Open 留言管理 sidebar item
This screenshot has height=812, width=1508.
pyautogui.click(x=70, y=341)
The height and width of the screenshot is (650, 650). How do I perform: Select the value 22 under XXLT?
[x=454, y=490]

• • • • •

### What is needed:
Please reproduce the records above, changing "value" to "number" and leaving everything else the same.

### Output of the exercise:
Open 留言管理 sidebar item
This screenshot has height=812, width=1508.
pyautogui.click(x=70, y=341)
The height and width of the screenshot is (650, 650). How do I perform: Select the number 22 under XXLT?
[x=454, y=490]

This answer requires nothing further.